Could you give the records below again exactly as they stand?

Data for this task:
+ + + +

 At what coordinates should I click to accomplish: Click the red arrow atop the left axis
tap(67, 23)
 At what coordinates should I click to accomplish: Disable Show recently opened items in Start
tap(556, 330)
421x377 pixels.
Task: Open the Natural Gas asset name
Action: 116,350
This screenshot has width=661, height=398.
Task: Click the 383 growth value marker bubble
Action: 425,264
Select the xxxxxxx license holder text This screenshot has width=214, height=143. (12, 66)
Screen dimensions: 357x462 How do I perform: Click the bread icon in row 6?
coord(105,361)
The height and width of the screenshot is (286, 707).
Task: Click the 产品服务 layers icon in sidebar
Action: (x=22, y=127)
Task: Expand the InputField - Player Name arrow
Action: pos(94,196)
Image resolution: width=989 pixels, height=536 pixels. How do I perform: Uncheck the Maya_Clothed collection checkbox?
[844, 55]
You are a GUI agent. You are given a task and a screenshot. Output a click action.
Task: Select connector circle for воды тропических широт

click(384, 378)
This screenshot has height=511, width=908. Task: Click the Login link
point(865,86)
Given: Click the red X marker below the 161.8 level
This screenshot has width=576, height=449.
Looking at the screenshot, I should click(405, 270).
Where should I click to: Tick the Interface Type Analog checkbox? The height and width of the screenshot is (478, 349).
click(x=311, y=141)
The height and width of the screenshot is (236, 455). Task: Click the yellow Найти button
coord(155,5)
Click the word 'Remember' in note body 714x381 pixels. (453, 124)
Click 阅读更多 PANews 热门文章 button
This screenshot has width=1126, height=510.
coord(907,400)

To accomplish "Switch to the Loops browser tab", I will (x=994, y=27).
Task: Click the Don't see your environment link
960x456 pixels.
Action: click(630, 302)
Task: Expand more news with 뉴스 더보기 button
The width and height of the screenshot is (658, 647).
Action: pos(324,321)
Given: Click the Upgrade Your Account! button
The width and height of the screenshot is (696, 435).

+ + + +

Solution:
 At what coordinates should I click to accomplish: Click the red arrow atop the left axis
tap(67, 23)
 At what coordinates should I click to accomplish: Disable Show recently opened items in Start
tap(556, 330)
421x377 pixels.
Task: Open the Natural Gas asset name
Action: 116,350
This screenshot has width=661, height=398.
Task: Click the 383 growth value marker bubble
Action: 425,264
Select the xxxxxxx license holder text This screenshot has width=214, height=143. (12, 66)
Screen dimensions: 357x462 How do I perform: Click the bread icon in row 6?
coord(105,361)
The height and width of the screenshot is (286, 707).
Task: Click the 产品服务 layers icon in sidebar
Action: (x=22, y=127)
Task: Expand the InputField - Player Name arrow
Action: pos(94,196)
Image resolution: width=989 pixels, height=536 pixels. How do I perform: Uncheck the Maya_Clothed collection checkbox?
[844, 55]
You are a GUI agent. You are given a task and a screenshot. Output a click action.
Task: Select connector circle for воды тропических широт

click(384, 378)
This screenshot has height=511, width=908. Task: Click the Login link
point(865,86)
Given: Click the red X marker below the 161.8 level
This screenshot has width=576, height=449.
Looking at the screenshot, I should click(405, 270).
Where should I click to: Tick the Interface Type Analog checkbox? The height and width of the screenshot is (478, 349).
click(x=311, y=141)
The height and width of the screenshot is (236, 455). Task: Click the yellow Найти button
coord(155,5)
Click the word 'Remember' in note body 714x381 pixels. (453, 124)
Click 阅读更多 PANews 热门文章 button
This screenshot has width=1126, height=510.
coord(907,400)

To accomplish "Switch to the Loops browser tab", I will (x=994, y=27).
Task: Click the Don't see your environment link
960x456 pixels.
Action: click(630, 302)
Task: Expand more news with 뉴스 더보기 button
The width and height of the screenshot is (658, 647).
Action: pos(324,321)
Given: Click the Upgrade Your Account! button
The width and height of the screenshot is (696, 435).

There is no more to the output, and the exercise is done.